La Coalition Avenir Québec (CAQ) a présenté, il y a quelques mois, un projet de loi qui n'a pas fait l'unanimité. Le projet de loi 61 a comme but d'aider à la relance économique québécoise et de diminuer les conséquences de la crise de la COVID-19. Par contre, celui-ci aurait l'effet de donner des pouvoirs jugés excessifs par certains à François Legault et son parti. Ceci a donc semé la controverse et une pétition a été lancée. Récoltant près de 200 000 signatures jusqu'à maintenant, elle sera officiellement présentée à l'Assemblée nationale. 

« Le député Guy Ouellette a accepté de déposer la pétition de Madame Dufresne-Gagnon dans le but de démontrer clairement au Premier ministre Legault l'opposition de la population à son projet de loi 61 », peut-on lire dans un communiqué émis mardi matin. 

La description de la pétition compare le projet de loi 61 à une dictature : « Parce que vous ne pouvez pas relancer l’économie en abolissant nos droits et libertés. Ce serait de la dictature et on ne vous a pas élu pour cette raison. »

« En démocratie, nous nous devons de conserver notre droit de remettre en question les décisions de nos gouvernements », explique la description de la pétition sur le site Change.org

La pétition adressée à François Legault et au Gouvernement du Québec s'oppose à ce que le parti en place dispose d’une immunité de poursuite judiciaire, en plus d'être autorisé à passer outre certaines lois. 

Même si la loi n'avait pas été adoptée en juin dernier, la CAQ compte mettre sur la table une nouvelle version du fameux projet, lors de la reprise des activités de l'Assemblée nationale, soit le 15 septembre. 

Ce projet de loi pourrait permettre d'accélérer plus de 200 projets d'infrastructure, tels la création de maisons des aînés, rénovation d'hôpitaux, construction d'écoles, etc.

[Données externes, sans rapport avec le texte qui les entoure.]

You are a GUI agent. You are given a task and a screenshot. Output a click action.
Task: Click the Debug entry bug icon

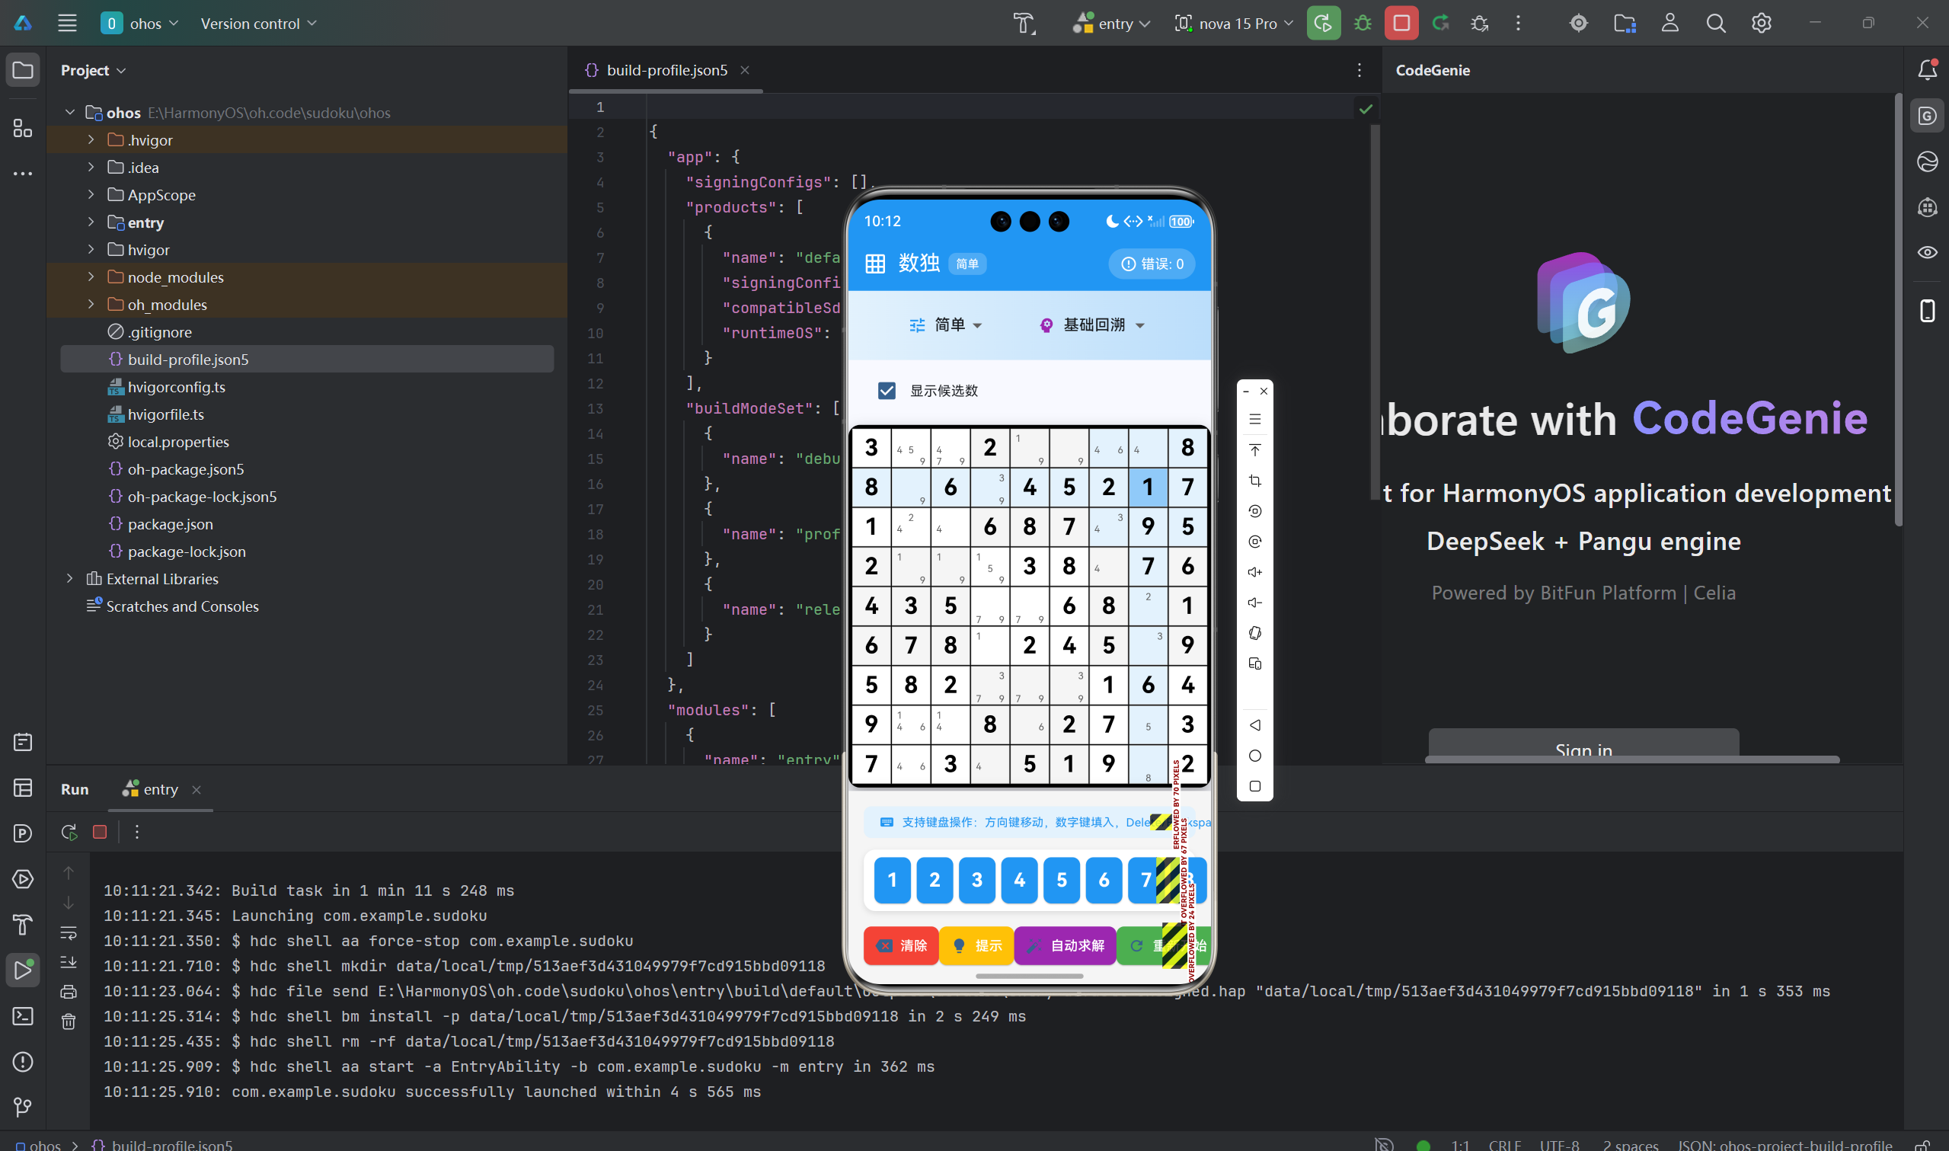click(x=1362, y=23)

Le premier ministre semble tenir énormément à ce projet et a promis de le redéposer à la première occasion cet automne :  Si c'est nécessaire de faire un bâillon, on va le faire , a déclaré François Legault lors d'un point de presse de passage au Lac-Saint-Jean, au début du mois de juillet. 

Pour qu'une pétition soit déposée à l'Assemblée nationale, il faut que celle-ci soit signée sur un site officiel. 

Celle-ci, qui a recueilli les signatures de nombreux citoyens québécois et personnalités politiques, est donc maintenant disponible pour signature sur le site de l'Assemblée nationale et le demeurera jusqu'au 13 septembre.